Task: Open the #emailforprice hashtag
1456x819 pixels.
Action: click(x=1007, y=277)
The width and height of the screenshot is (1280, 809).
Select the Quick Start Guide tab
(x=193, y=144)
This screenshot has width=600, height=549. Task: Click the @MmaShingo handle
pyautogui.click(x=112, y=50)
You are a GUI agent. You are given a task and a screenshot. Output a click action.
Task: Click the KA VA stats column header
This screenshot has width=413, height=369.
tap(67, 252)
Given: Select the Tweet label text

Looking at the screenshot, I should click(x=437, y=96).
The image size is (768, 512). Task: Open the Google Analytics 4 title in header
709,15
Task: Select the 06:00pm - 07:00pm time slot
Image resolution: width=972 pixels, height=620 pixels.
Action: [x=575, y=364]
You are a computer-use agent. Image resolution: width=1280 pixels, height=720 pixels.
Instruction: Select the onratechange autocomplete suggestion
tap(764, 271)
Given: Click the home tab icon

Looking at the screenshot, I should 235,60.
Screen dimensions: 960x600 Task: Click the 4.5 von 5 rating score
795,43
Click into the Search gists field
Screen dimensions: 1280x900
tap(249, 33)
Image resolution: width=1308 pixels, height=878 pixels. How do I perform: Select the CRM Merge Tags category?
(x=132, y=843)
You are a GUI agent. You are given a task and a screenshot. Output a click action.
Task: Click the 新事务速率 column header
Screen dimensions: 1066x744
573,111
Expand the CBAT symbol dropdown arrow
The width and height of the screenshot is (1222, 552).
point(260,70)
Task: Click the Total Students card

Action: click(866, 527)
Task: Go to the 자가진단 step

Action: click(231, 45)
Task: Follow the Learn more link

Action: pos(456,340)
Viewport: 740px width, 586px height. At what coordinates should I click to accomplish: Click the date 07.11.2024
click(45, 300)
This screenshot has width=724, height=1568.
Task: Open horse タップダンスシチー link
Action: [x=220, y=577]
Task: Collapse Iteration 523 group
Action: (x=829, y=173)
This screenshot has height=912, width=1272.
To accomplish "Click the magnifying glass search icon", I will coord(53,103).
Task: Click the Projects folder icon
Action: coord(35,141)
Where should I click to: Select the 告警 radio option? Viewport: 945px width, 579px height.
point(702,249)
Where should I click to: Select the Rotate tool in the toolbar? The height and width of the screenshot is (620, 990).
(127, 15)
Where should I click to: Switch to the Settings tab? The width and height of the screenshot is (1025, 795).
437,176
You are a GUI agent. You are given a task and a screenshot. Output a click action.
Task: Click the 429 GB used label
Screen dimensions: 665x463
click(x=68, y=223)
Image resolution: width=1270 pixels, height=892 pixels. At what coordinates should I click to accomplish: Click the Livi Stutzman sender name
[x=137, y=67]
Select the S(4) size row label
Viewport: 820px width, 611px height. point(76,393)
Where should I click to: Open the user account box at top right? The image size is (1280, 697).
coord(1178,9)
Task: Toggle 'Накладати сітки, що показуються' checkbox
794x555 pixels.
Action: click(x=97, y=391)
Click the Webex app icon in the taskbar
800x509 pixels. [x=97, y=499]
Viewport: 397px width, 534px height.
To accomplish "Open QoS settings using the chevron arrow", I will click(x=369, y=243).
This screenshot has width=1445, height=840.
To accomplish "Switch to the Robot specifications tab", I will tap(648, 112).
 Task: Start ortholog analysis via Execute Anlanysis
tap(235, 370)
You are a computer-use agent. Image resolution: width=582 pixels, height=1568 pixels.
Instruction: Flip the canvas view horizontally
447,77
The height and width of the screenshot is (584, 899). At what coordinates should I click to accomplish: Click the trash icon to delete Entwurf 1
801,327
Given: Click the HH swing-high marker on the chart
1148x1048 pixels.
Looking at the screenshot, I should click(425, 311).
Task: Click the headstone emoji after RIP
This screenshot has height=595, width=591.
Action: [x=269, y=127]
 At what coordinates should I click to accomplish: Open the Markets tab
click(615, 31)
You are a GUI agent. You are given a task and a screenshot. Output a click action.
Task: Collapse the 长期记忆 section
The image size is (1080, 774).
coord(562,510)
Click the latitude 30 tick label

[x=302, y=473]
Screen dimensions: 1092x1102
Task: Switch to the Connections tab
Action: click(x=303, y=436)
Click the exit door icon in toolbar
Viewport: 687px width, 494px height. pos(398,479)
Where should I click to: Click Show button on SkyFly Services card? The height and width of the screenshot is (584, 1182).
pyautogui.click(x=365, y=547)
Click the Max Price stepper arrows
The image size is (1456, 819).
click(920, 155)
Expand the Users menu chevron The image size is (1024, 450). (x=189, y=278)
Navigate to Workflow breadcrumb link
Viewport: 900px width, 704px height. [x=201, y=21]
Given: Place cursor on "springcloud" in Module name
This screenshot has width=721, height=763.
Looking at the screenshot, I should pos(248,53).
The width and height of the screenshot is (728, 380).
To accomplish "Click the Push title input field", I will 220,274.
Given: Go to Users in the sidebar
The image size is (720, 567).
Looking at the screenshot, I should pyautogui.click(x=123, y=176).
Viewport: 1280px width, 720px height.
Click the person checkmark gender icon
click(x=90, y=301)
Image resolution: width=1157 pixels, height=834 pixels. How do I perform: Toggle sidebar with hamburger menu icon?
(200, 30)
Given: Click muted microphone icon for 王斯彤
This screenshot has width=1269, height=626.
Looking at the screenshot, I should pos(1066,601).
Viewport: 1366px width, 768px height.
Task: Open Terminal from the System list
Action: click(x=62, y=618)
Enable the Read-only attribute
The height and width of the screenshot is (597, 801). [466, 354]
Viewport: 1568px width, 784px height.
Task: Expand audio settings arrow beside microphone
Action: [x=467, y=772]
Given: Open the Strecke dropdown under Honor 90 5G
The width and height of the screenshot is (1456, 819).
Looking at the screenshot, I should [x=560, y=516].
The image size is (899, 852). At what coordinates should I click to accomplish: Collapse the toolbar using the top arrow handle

============

Read through the listing and copy each line in which the word "column" occurs.

Task: Click the KA VA stats column header
Task: Click the 新事务速率 column header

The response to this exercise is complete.